• _Problem details_:
The expected result is an exact copy of the lines from the one holding "Add a new trace with + Trace" to the last line of the material, with pictures removed and nothing added.
▬▬▬▬▬▬
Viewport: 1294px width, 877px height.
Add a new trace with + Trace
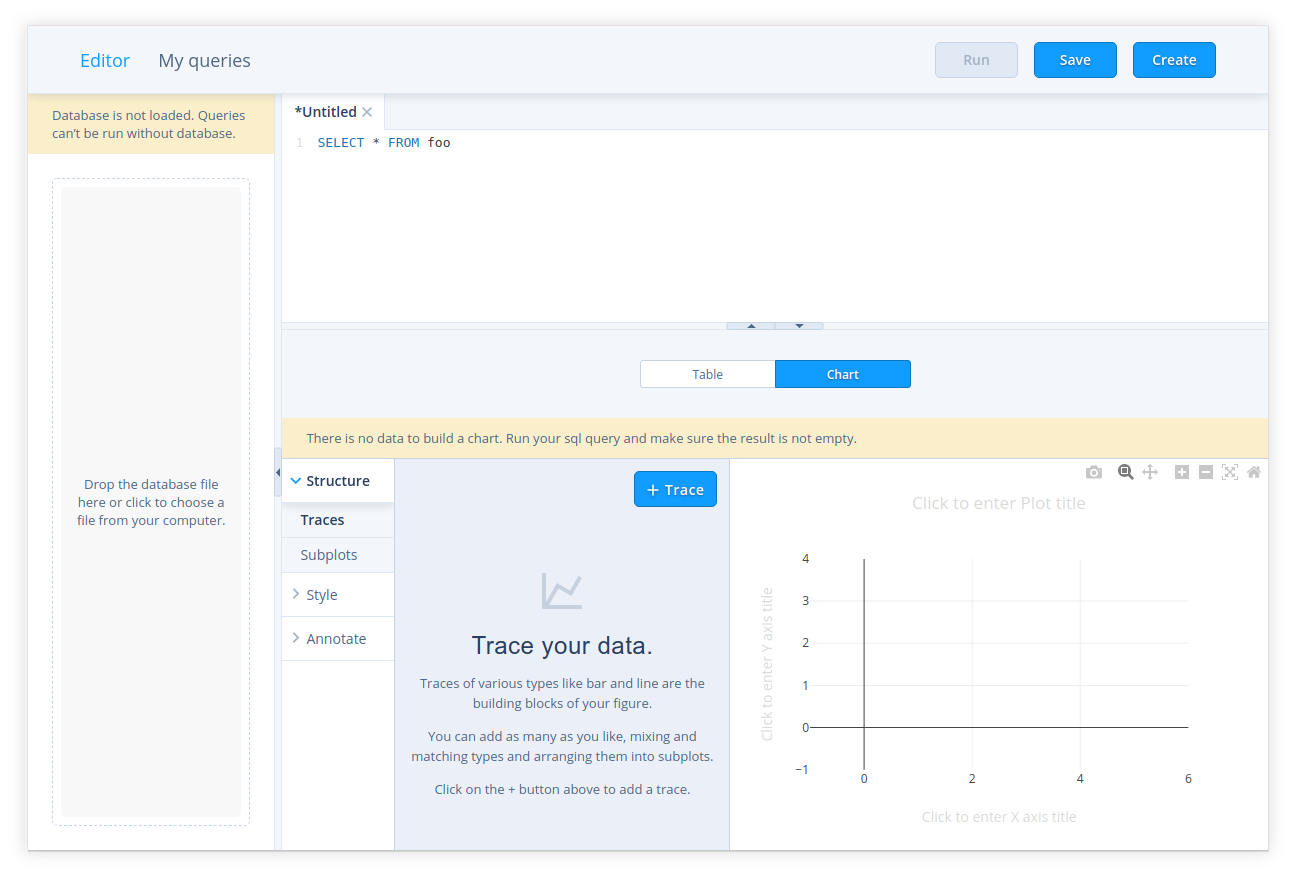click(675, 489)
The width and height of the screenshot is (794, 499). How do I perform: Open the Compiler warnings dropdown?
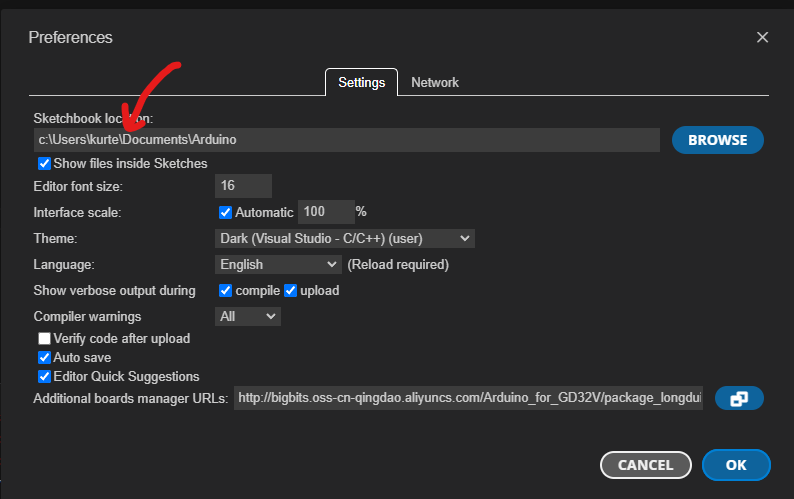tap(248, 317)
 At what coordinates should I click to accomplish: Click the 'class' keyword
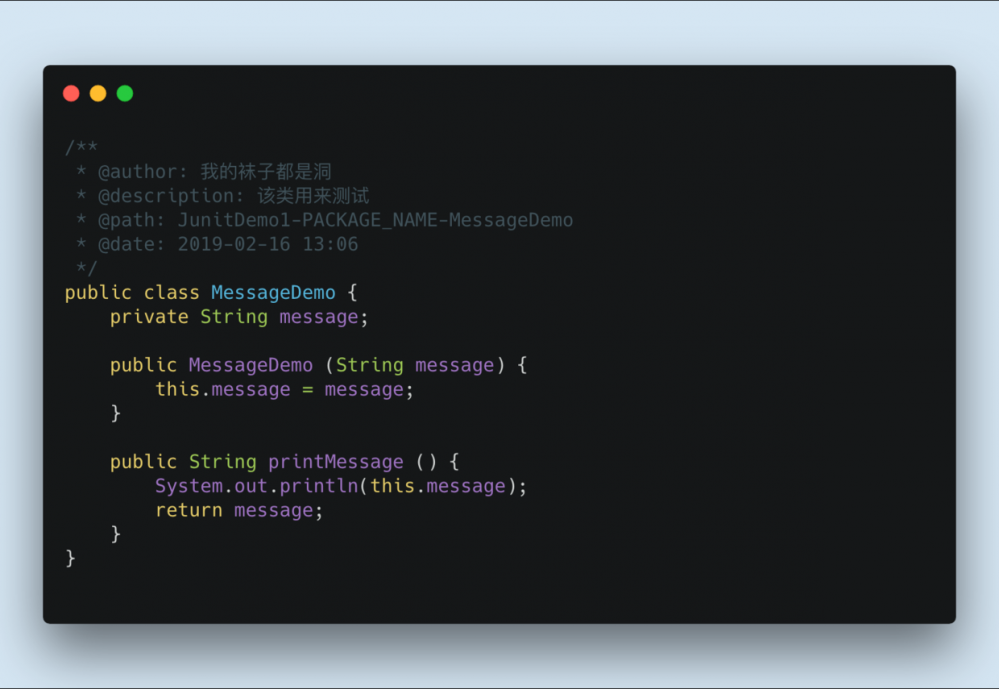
▬▬▬▬▬▬
• _Written solution_:
Add a new trace with + Trace
click(675, 489)
The width and height of the screenshot is (794, 499). How do I perform: Open the Compiler warnings dropdown?
tap(248, 317)
 At what coordinates should I click to accomplish: Click the 'class' keyword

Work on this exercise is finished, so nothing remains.